Countries that set varying limits for different ages of drivers (including Australia, Austria, Canada, New Zealand and the United States) don’t tend to use zero tolerance but generally set their blood alcohol content (BAC) limits low to prevent other variables corrupting results. Otherwise there is the risk that young people will be charged or fined for using mouthwash or eating an alcoholic chocolate.
Zero tolerance targets people with comparatively safe levels of alcohol in their blood, rather than punishing those who represent a genuine threat to their fellow drivers.
Studies conducted in the US and Canada have concluded that the majority of fatal road accidents are caused by a hard core of drinkers. One widely cited study found that more than 65 per cent of drinking driver fatalities were caused by drivers with more than 150mg of alcohol per 100 ml of blood – almost double the legal limit of 80mg in Britain. The study also found that more than 20 per cent of alcohol-related accidents were caused by drivers with previous convictions. These are the people the Government needs to target with education and punishment.

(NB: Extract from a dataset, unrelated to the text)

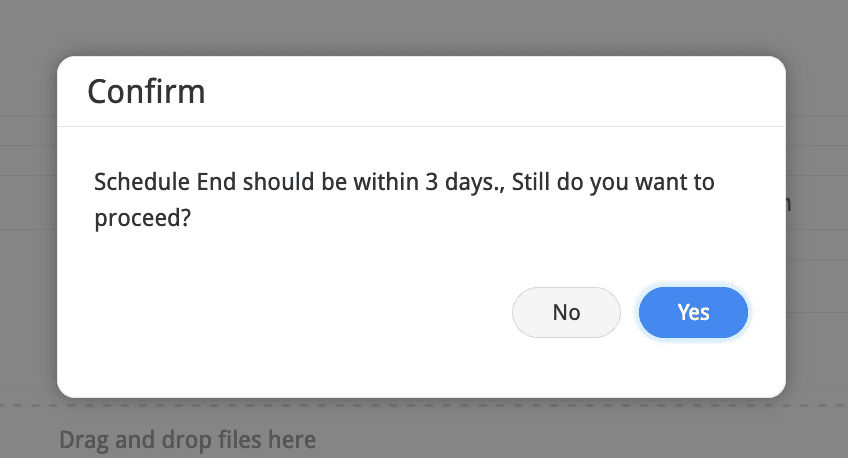Select the blue Yes button
This screenshot has height=458, width=848.
click(x=693, y=312)
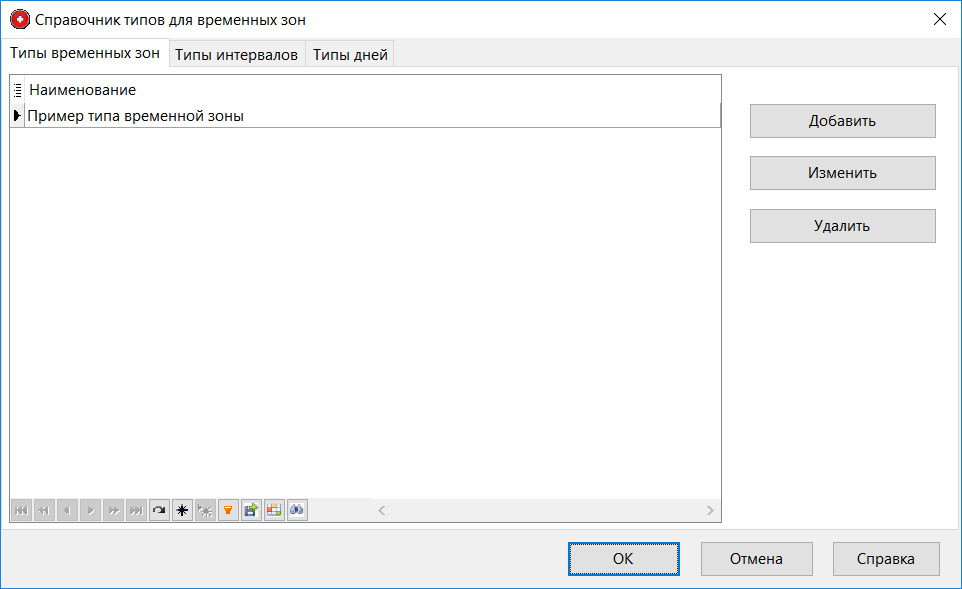Jump to last record navigation icon

(136, 510)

If the Government must legislate, then reducing the national legal limit would be more workable and more sensible. According to Alcohol Concern, a national agency concerned with alcohol misuse, the relative risk of a drink-driving accident increases significantly when a driver's BAC rises above 50mg per 100ml. Alcohol Concern is therefore campaigning to lower the UK limit to 50 mg.
Far more effective than legislation aimed at criminalising relatively small amounts of alcohol in the bloodstream would be to increase spending on advertisements which urge people to limit how much they drink before driving. Shock-tactic advertising campaigns in Australia have been shown to contribute to overall driver awareness, and campaigns in the UK have been awarded internationally for their powerful messages.
As part of a broader health initiative aimed at teen binge drinking, drug taking and unsafe sex there is an intuitive logic to advising young people not to get behind the wheel drunk. But in practice, zero tolerance is unlikely to get to the heart of the problem of drunk driving: legislation should target offenders, not age groups.